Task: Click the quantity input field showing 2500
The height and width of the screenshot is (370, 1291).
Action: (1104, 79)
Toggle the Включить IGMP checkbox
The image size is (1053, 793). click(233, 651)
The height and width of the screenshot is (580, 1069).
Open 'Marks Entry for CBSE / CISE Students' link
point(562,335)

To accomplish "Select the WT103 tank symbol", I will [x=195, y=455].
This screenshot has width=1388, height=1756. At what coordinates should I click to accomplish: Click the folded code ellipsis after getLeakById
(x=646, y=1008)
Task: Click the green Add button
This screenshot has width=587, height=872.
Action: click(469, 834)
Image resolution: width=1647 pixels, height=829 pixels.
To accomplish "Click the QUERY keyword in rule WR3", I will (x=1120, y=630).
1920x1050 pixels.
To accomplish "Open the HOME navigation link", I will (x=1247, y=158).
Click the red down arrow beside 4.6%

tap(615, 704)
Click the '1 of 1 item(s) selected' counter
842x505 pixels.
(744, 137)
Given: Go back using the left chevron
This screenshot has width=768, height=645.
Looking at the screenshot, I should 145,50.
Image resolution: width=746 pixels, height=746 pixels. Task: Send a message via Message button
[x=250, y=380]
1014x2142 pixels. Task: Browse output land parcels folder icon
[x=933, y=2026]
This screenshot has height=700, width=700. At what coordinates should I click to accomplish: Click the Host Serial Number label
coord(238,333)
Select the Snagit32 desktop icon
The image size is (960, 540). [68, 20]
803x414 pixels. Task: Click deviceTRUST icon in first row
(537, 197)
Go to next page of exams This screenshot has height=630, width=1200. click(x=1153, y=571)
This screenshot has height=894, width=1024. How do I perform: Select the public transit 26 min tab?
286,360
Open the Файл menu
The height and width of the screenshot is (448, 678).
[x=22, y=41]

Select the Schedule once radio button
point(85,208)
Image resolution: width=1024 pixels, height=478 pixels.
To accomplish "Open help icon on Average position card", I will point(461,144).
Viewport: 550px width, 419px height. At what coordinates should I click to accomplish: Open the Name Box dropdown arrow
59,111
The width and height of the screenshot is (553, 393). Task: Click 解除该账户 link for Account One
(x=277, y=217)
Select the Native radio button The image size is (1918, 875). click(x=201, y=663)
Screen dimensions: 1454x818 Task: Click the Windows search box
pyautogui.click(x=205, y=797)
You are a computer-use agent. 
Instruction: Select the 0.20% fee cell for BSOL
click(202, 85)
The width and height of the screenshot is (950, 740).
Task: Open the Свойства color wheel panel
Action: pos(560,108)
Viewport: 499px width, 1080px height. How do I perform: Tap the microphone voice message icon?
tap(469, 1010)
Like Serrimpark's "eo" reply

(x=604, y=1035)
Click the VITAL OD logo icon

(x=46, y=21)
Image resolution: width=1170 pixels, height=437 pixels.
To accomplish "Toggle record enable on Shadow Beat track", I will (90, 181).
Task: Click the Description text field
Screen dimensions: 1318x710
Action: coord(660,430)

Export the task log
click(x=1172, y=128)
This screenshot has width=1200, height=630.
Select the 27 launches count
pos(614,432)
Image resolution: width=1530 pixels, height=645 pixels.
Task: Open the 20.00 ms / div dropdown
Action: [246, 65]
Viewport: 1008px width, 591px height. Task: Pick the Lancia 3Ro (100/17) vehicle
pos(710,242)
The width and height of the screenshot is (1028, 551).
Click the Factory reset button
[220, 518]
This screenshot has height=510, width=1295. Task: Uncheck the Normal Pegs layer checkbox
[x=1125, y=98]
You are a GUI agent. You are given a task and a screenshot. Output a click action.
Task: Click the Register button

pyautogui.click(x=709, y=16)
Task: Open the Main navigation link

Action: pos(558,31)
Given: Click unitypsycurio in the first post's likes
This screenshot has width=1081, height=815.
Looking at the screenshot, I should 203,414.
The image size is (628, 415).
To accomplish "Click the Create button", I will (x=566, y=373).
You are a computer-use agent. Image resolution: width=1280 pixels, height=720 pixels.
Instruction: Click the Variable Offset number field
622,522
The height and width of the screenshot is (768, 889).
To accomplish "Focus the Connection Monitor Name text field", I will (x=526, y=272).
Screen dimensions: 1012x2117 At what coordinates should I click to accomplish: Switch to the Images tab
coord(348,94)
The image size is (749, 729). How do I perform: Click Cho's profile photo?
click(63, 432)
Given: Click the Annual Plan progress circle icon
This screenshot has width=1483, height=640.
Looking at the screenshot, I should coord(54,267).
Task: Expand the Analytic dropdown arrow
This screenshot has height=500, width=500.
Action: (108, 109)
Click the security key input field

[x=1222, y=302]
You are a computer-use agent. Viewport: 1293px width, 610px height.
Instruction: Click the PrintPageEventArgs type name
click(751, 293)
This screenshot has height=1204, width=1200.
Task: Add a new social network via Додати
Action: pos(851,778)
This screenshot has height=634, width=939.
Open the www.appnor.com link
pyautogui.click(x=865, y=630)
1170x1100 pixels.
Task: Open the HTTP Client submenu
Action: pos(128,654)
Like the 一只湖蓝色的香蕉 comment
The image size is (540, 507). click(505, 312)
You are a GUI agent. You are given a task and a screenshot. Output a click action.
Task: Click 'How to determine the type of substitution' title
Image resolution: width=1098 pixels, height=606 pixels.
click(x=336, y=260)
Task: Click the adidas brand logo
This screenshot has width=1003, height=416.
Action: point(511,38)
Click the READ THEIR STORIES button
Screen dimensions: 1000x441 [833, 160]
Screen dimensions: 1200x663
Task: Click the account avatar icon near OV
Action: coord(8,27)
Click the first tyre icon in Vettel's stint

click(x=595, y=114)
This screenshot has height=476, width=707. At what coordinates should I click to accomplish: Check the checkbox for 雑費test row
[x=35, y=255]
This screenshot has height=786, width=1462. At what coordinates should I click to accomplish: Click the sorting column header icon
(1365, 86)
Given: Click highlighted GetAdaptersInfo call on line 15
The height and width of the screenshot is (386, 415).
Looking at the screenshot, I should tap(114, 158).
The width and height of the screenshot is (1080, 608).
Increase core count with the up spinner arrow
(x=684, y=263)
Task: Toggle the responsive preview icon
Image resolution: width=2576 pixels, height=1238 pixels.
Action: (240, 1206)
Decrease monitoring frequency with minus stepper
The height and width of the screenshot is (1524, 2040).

## The task
Of the lines above, copy each that contains "text".

## Reply to the exercise
Task: Click the Description text field
To accomplish "Focus the Connection Monitor Name text field", I will (x=526, y=272).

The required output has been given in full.